母の本音を知ることになってしまうのではないかと。
精神状態がいまいちだった割に、受験はそこそこうまく行き、第一志望にしていた国公立の医学部に合格した。
これはたまひよの一世一代の賭けだ。うちにお金がなかったとして、私立大学に4年間行くのと、国公立の医学部に6年通うのでは、さほど学費は変わらない。だからもしこれで医学部進学を反対されたら、それはお金以外の問題ということになる。
私は心臓が目からも口からも飛び出そうなほど緊張しながら、母に医学部合格を告げた。すると母は言った。「ふうん。そう。行きたいなら行ってもいいよ。

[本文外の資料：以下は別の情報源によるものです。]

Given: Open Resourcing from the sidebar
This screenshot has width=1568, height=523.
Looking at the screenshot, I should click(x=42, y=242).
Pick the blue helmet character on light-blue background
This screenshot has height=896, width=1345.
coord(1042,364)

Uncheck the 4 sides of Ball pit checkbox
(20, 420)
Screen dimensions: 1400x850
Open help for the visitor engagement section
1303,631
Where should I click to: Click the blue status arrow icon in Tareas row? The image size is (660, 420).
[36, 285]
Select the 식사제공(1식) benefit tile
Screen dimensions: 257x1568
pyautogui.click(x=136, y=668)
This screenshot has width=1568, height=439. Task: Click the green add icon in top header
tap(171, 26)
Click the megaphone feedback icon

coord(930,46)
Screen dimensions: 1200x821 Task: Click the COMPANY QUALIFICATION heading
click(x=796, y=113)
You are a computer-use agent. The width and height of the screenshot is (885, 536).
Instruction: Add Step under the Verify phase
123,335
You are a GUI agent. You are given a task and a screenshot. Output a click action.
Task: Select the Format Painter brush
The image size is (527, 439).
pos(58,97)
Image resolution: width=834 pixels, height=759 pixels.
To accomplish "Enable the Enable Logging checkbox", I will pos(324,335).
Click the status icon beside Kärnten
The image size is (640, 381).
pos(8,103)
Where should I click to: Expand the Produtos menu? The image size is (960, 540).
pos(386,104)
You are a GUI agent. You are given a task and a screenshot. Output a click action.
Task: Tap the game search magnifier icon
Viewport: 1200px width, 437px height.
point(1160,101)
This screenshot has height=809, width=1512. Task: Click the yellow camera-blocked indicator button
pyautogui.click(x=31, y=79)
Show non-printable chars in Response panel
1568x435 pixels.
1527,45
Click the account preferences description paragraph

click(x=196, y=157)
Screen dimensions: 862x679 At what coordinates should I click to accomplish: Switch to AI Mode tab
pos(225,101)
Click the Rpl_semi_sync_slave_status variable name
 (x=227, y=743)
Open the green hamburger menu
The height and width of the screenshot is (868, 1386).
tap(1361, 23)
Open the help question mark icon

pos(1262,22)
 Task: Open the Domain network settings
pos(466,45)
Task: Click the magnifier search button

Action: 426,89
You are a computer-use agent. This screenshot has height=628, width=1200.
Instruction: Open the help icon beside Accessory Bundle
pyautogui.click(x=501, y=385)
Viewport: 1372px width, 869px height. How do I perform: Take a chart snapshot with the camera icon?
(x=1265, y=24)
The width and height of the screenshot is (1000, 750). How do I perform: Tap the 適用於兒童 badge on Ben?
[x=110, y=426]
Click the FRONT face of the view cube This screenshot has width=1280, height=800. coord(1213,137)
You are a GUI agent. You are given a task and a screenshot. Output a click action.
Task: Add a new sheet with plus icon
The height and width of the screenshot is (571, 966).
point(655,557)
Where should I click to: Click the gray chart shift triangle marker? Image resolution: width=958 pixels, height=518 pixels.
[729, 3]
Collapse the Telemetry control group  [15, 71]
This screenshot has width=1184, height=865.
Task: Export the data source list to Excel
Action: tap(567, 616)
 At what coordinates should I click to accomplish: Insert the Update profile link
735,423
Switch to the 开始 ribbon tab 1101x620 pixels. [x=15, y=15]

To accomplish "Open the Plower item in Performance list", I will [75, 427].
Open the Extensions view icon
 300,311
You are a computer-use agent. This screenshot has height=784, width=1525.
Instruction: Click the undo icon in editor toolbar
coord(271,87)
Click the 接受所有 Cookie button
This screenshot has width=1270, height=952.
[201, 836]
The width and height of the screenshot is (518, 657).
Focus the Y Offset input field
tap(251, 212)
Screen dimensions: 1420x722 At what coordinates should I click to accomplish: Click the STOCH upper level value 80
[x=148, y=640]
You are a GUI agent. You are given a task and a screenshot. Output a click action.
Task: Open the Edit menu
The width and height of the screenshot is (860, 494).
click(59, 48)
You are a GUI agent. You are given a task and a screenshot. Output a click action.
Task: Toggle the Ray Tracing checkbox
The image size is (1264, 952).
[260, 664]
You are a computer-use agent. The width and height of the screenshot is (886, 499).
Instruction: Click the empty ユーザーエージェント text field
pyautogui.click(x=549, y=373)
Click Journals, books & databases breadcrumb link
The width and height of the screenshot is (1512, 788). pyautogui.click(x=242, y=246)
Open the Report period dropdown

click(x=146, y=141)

その代わりお金は一切出さないし、家も出て、うちとは縁を切りなさい」私は賭けに敗れた。
今だったらこう思う。家を出よう。国立の大学ならば、奨学金をもらってバイトをすれば、学費を払いながらでも生活できる。
だけどあの頃は、そんなこと無理だとしか思えなかった。要するに私はまだまだ子どもで、自立出来ていなかったということだ。結局、私は医学部を諦め、栄養学科に進むことにした。
そして必然的に母の本音を知ることとなった。おそらく母は、兄と私の差が開くことが耐えられなかったのだろう。これは後から知ったことだが、母は兄に言われたそうだ。「たまひよはお父さんに似たから頭がいいんだ。僕はお母さんに似たから頭が悪いんだ」と。